È di pochi giorni fa la notizia che a Torino la Regione ha liberato il wi-fi aprendo dei nuovi hotspot a completa disposizione dei cittadini. Verrebbe da dire: come in tante altre parti d’Italia. E invece stavolta davvero la decisione fa notizia.



Fa notizia perché, a differenza di altri casi in cui sono stati predisposti portali attraverso i quali accedere ai servizi digitali, nel capoluogo piemontese si è deciso di non costringere gli utenti ad una registrazione: si individua l’hotspot, ci si connette, si naviga a costo zero.

I pro sono evidenti:

1. semplificazione delle procedure di accesso alla rete;
2. eliminazione dell’obbligo di registrazione;
3. sfruttamento da parte della regione degli edifici storici – già di sua proprietà – per l’espansione della rete wireless, allo scopo di assicurare in futuro una presenza capillare sul territorio.

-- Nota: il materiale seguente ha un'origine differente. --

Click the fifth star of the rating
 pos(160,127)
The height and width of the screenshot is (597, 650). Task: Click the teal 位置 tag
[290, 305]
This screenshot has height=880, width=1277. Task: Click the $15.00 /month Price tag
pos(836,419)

E ancora, come già sottolineato dall’Europa in sede parlamentare, una grande attenzione alla cittadinanza digitale, inclusa tra i diritti fondamentali della persona per la sua capacità di dare vita a scambi e conoscenze tra gli individui impensabili fino a poco tempo fa.

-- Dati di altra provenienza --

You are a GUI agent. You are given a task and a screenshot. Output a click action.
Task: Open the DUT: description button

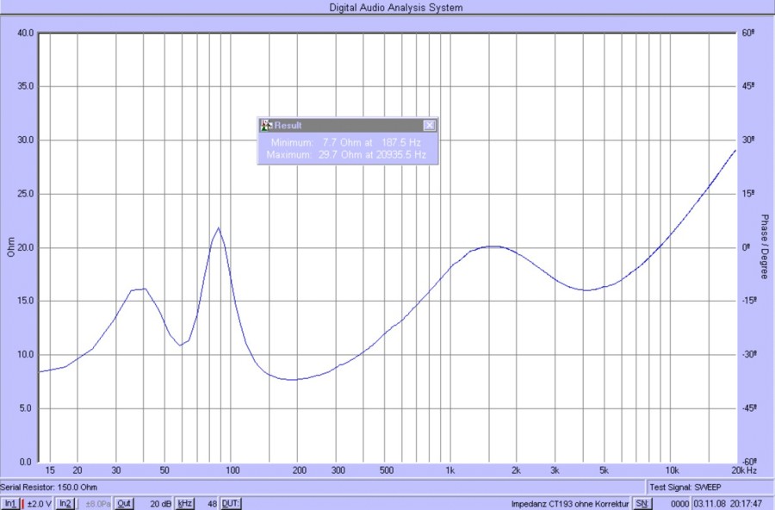(231, 503)
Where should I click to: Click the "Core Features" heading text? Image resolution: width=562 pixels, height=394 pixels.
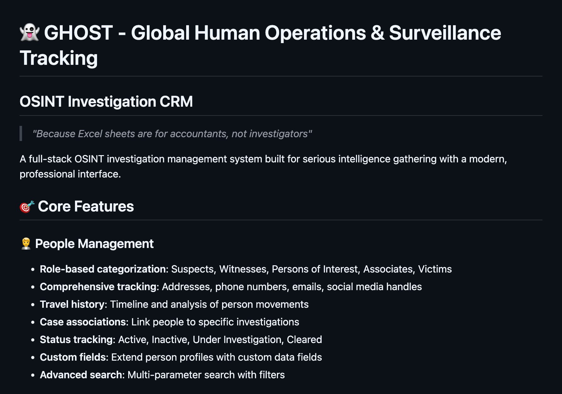(x=86, y=206)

Dove sta allora l’intoppo?

Tra tutti questi pro c’è un contro che vale la pena sottolineare: l’assoluta libertà di navigazione è un concetto che funziona bene se si presuppone un uso corretto dello strumento da parte degli utenti ma, in presenza di malintenzionati, basta poco per trasformare il vantaggio iniziale in una debolezza sistematica.

Libertà, infatti, significa anche anonimato, quindi un controllo più elastico su chi accede a cosa.



I sistemi di accesso al wi-fi privati tendenzialmente hanno delle piccole restrizioni (Bisogna effettuare un login con username e password e spesso i dati viaggiano tramite cellulare) ma che servono tuttavia a certificare la sicurezza dello spazio virtuale, sia per chi lo naviga sia per chi lo gestisce.

Pensiamo ai rischi che il proprietario di un bar potrebbe correre se qualcuno sfruttando la connessione libera all’interno del suo locale diffondesse in rete materiali proibiti per legge: senza un sistema di controllo capace di risalire ad un utente specifico su chi ricadrebbe la colpa dell’illecito? E come potrebbero le forze dell’ordine prendere i giusti provvedimenti bloccando tempestivamente la persona giusta?



In questa sede non si vuole tanto decidere se Torino abbia fatto bene o meno ma piuttosto mettere in evidenza una doppia possibilità di apertura ad Internet. Perché è vero, rilasciare i propri dati a volte può essere una seccatura ma nella peggiore delle ipotesi può salvare utenti e gestori sollevandoli da responsabilità anche gravi che possono derivare da una condotta scorretta in rete.

La cittadinanza digitale è un diritto che comporta anche dei doveri: dal lato dell’utente non utilizzare il mezzo in modo improprio e dal lato dell’esercente garantire la giusta sicurezza a chi si appresta ad appoggiarsi ad una connessione pubblica.